BMI, which is widely adopted to assess obesity-related risk in clinical setting, however, may misclassify some segments of the general population who are at metabolic risk. While BMI is a simple equation based on height and weight, body weight includes body fat, muscle, bone and body water.7 Recent studies found that half of people who were obese according to percent body fat (%BF) but were classified as normal weight defined by BMI, and about 18% of adults with high %BF who were classified as not being obese, showed a significant higher prevalence of metabolic syndrome.8 9 Recent data indicate that a significant proportion of people with a normal weight designated by BMI (18.5–24.9 kg/m2) have pre-diabetes, undiagnosed diabetes and hypertension.10–12 In fact, 33% of adults 45 years old and older at a normal weight have pre-diabetes. Moreover, a normal weight obesity, which represents individuals who fall into normal range of BMI and who have high body fat mass, is associated with higher risk of metabolic syndrome, cardiometabolic dysregulation and cardiovascular mortality.13 14 On the other hand, professional football players who are typically classified as being obese due to high muscle mass actually showed better cardiovascular health compared with the general population.15
Because of the possible deleterious consequences due to BMI misclassification, %BF may have some value as an addition to BMI to improve classification of individuals as low risk of ABG or high risk of ABG.16–18 However, the extent to which adding %BF to BMI improves classification of risk is unclear. There has been little investigation to determine the incremental value of combining BMI and %BF in a risk assessment for ABG. Therefore, the purpose of this study is to examine in a nationally representative sample the value of %BF with BMI to assess the risk of abnormal glucose among adults who are normal weight or overweight and improve classification.
Methods
We analysed the nationally representative, National Health and Nutrition Examination Survey (NHANES) for the years of 1999–2006. Although there are more recent NHANES data, these are the most recent data with a whole-body dual-energy X-ray absorptiometry (DXA) that measures %BF. The NHANES is a national representative survey of non-institutionalised US population using a complex stratified multistage probability cluster sample design. To account for nationally representative population estimates, the National Center for Health Statistics applies a multilevel weighting system. The survey included a standardised medical examination including blood and urine analysis for examining biomarkers and a number of health-related interviews. The current study was approved as exempt by the Institutional Review Board at the University of Florida.
Anthropometric assessment
BMI was obtained from body weight divided by height squared (kg/m2). Weight and height were measured by a trained examiner in the mobile examination centre, and these were used to calculate BMI.19 BMI values were categorised into four groups (ie, underweight, normal weight, overweight and obesity) on the basis of guideline of the American Association of Clinical Endocrinologists (AACE) and the American College of Endocrinology (ACE).7 %BF was derived from one to three times weekly measured whole-body DXA scan (Hologic, Bedford, Massachusetts, USA).20 A sex-specific threshold of %BF was adopted as 25% for men and 35% for women given by the AACE/ACE guideline (obesity in men ≥25% and women ≥35%).7
Participants
The current study focused on adults aged over 40 years old or older who have never been told by a doctor or a health professional that they have diabetes (unweighted n=6335). We focused on individuals 40 years old and older since 40 years old is the lower age cut-off for screening for ABG as suggested by the USPSTF.4 The study population was individuals with normal weight or overweight as defined by BMI. We limited the study to these individuals because they were the groups most likely to potentially be classified by the addition of %BF to BMI.
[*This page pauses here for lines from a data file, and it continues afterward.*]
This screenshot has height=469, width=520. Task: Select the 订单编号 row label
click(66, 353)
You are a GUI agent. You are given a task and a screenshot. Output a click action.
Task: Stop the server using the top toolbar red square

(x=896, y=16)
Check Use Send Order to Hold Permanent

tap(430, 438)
Participants were limited to normal-weight and overweight population (18.5–29.9 kg/m2) and classified as four groups based on combined BMI and %BF. Respondents who were underweight and obese defined by BMI were excluded (missing n=5744). In normal BMI (18.5–24.9 kg/m2), the first group who had normal BMI and low %BF would be assessed to be at low risk. The second group may be classified as low risk of ABG even though existing data suggest a substantial population have pre-diabetes (normal BMI but high %BF).12 Among individuals classified as overweight by BMI (25–29.9 kg/m2), the third group may be classified as high risk of ABG, but they may be healthy due to the BMI limitation of not appropriately assessing extensive muscle mass (overweight and low %BF). The fourth group would be at high risk based on having high fat (overweight and high %BF). Pregnant women who were not allowed to test the DXA examination were excluded. Also, we excluded the obese population because of the known high risk.
Outcomes
The primary outcome is an abnormal glucose including pre-diabetes or undiagnosed diabetes, an HbA1c level of 5.7% or higher (≥39 mmol/mol). All subjects reported never having been told by a doctor or a health professional that they had pre-diabetes or diabetes.5 We excluded individuals with an HbA1c of 4.0% (≤20 mmol/mol) that is associated with increased mortality without diabetes.21
Covariates
Age was classified into two groups with cut-offs of 40 years old and 71 years old. Race/ethnicity was categorised into four groups: (1) Non-Hispanic White, (2) Non-Hispanic Black, (3) Hispanics and (4) Other. Family history is a predictor of diabetes according to preliminary study.22 Thus, we selected family history of diabetes representing a first degree of relative ever being told by a health professional that they had diabetes.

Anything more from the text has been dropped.